I was a sea scout and a scout master in my younger years. The badges system, which served for inspiration for Open Badges, is a great system. Let me highlight some cool characteristics:

  • First of all, it is topical, so someone can craft their own path through the many available badges.
  • One scout getting a badge on a given month, doesn’t preclude other scouts from getting the same badge.
  • Acquiring more badges help the scout feel like they are on a progression path.
  • It helps provide metrics for the organization as they can gauge interest in specific topics by how many scouts are pursuing some specific topic and from which locations they are located.
  • Some badges are only possible to acquire through teamwork, others are individual. It provides a path for introspective and extrovert people.

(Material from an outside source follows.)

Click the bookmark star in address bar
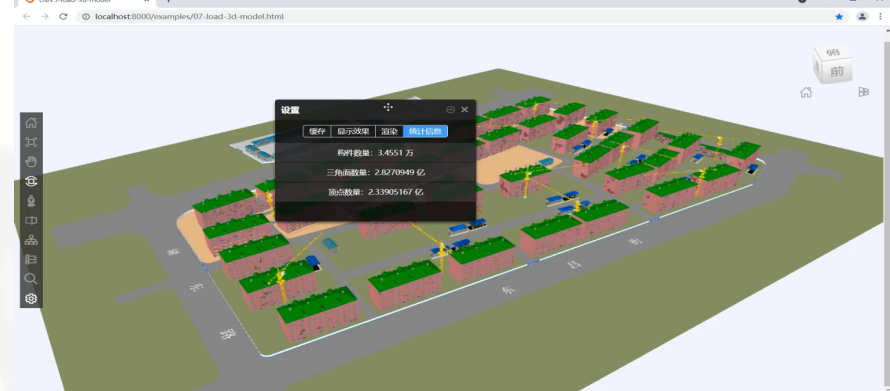890x391 pixels. click(839, 16)
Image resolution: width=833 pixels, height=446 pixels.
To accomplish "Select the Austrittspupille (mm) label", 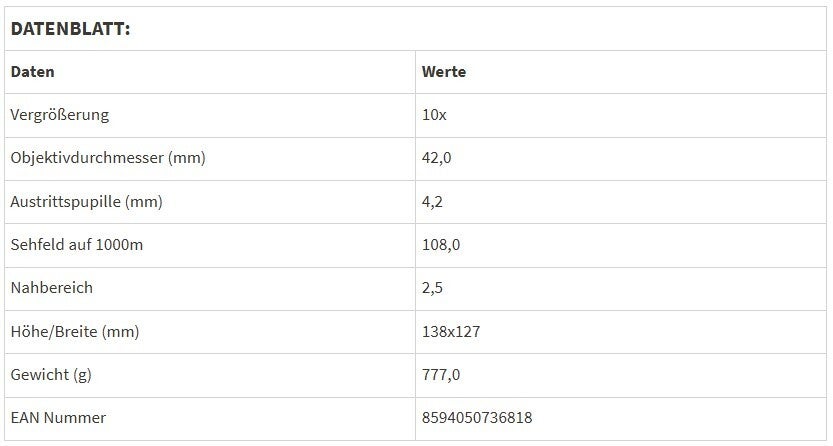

Game trophies/achievements

Also inspired by scouts badges, there is video game achievements or trophies. These might be more familiar to people here many of which never seen a scout live. These are little badges that are awarded to the player when they meet certain criteria. They are quite common in Xbox and PlayStation games.

These kind of achievement badges are common beyond video games as well. For example, I am an avid reader and love my Kobo device. Kobo has a gamification mechanism called “Reading Life” which collects metrics on my reading habits and awards me badges like “Hungry for Books” when I read during lunch hours for five days in a row.

A plan for Reps

While I was doing Rio Mozilla Club, I came up with a badge system for us. I think we could have a similar system in place for Reps with badges designed to promote collaboration.

A solution like this would foster more active participation and allow different personas to pursue different paths. A more technical introvert might pursue technical badges while an extrovert people person might go for events and working with others badges.

I believe that we need to pursue this further and my plan is to update this topic weekly with ideas of badges and systems that could be put into place.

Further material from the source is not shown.